Entries for locating text and elements

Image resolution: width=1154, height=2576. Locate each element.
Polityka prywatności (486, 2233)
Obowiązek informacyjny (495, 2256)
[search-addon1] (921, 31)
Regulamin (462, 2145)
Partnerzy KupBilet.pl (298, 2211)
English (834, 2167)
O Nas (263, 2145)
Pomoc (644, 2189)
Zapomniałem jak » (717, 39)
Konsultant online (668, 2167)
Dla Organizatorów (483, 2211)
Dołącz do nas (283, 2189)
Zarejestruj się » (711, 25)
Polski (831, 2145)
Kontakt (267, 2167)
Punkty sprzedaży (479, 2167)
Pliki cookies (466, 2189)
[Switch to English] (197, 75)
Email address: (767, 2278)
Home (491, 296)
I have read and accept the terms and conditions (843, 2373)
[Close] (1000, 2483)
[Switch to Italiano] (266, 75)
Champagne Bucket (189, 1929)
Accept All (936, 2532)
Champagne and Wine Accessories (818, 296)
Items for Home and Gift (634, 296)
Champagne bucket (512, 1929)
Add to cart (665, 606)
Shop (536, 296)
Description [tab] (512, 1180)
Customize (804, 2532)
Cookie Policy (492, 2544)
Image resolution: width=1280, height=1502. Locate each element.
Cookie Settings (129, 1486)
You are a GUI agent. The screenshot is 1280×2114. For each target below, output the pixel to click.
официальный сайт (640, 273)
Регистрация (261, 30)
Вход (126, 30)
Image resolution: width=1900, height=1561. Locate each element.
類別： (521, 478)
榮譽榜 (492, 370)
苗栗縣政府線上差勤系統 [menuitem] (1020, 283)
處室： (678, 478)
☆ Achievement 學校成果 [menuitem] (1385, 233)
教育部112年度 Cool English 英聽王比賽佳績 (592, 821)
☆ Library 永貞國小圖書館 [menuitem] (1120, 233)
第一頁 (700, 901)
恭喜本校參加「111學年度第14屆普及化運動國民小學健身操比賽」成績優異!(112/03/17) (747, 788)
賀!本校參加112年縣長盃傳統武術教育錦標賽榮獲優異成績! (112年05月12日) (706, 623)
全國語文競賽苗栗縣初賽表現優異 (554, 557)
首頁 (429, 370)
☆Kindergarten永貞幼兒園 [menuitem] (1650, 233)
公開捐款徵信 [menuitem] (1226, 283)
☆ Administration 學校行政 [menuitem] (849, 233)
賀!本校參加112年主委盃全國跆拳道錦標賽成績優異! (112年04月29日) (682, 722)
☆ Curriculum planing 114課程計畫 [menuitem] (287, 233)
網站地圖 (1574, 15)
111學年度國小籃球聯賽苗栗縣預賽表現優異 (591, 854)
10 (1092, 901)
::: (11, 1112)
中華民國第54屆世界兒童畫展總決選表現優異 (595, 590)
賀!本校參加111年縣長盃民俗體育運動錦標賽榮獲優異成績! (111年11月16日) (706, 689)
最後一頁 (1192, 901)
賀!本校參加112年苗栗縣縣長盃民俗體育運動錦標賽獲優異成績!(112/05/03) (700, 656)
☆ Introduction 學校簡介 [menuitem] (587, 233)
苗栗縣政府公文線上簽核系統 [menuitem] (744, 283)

# [Exercise task]
Output all of the records above again, line for line, with no changes.

# [Answer to the task]
Image resolution: width=1154, height=2576. Locate each element.
Polityka prywatności (486, 2233)
Obowiązek informacyjny (495, 2256)
[search-addon1] (921, 31)
Regulamin (462, 2145)
Partnerzy KupBilet.pl (298, 2211)
English (834, 2167)
O Nas (263, 2145)
Pomoc (644, 2189)
Zapomniałem jak » (717, 39)
Konsultant online (668, 2167)
Dla Organizatorów (483, 2211)
Dołącz do nas (283, 2189)
Zarejestruj się » (711, 25)
Polski (831, 2145)
Kontakt (267, 2167)
Punkty sprzedaży (479, 2167)
Pliki cookies (466, 2189)
[Switch to English] (197, 75)
Email address: (767, 2278)
Home (491, 296)
I have read and accept the terms and conditions (843, 2373)
[Close] (1000, 2483)
[Switch to Italiano] (266, 75)
Champagne Bucket (189, 1929)
Accept All (936, 2532)
Champagne and Wine Accessories (818, 296)
Items for Home and Gift (634, 296)
Champagne bucket (512, 1929)
Add to cart (665, 606)
Shop (536, 296)
Description [tab] (512, 1180)
Customize (804, 2532)
Cookie Policy (492, 2544)
Image resolution: width=1280, height=1502. Locate each element.
Cookie Settings (129, 1486)
You are a GUI agent. The screenshot is 1280×2114. For each target below, output the pixel to click.
официальный сайт (640, 273)
Регистрация (261, 30)
Вход (126, 30)
Image resolution: width=1900, height=1561. Locate each element.
類別： (521, 478)
榮譽榜 (492, 370)
苗栗縣政府線上差勤系統 [menuitem] (1020, 283)
處室： (678, 478)
☆ Achievement 學校成果 [menuitem] (1385, 233)
教育部112年度 Cool English 英聽王比賽佳績 (592, 821)
☆ Library 永貞國小圖書館 [menuitem] (1120, 233)
第一頁 (700, 901)
恭喜本校參加「111學年度第14屆普及化運動國民小學健身操比賽」成績優異!(112/03/17) (747, 788)
賀!本校參加112年縣長盃傳統武術教育錦標賽榮獲優異成績! (112年05月12日) (706, 623)
全國語文競賽苗栗縣初賽表現優異 (554, 557)
首頁 (429, 370)
☆Kindergarten永貞幼兒園 [menuitem] (1650, 233)
公開捐款徵信 [menuitem] (1226, 283)
☆ Administration 學校行政 [menuitem] (849, 233)
賀!本校參加112年主委盃全國跆拳道錦標賽成績優異! (112年04月29日) (682, 722)
☆ Curriculum planing 114課程計畫 [menuitem] (287, 233)
網站地圖 (1574, 15)
111學年度國小籃球聯賽苗栗縣預賽表現優異 (591, 854)
10 (1092, 901)
::: (11, 1112)
中華民國第54屆世界兒童畫展總決選表現優異 (595, 590)
賀!本校參加111年縣長盃民俗體育運動錦標賽榮獲優異成績! (111年11月16日) (706, 689)
最後一頁 (1192, 901)
賀!本校參加112年苗栗縣縣長盃民俗體育運動錦標賽獲優異成績!(112/05/03) (700, 656)
☆ Introduction 學校簡介 [menuitem] (587, 233)
苗栗縣政府公文線上簽核系統 [menuitem] (744, 283)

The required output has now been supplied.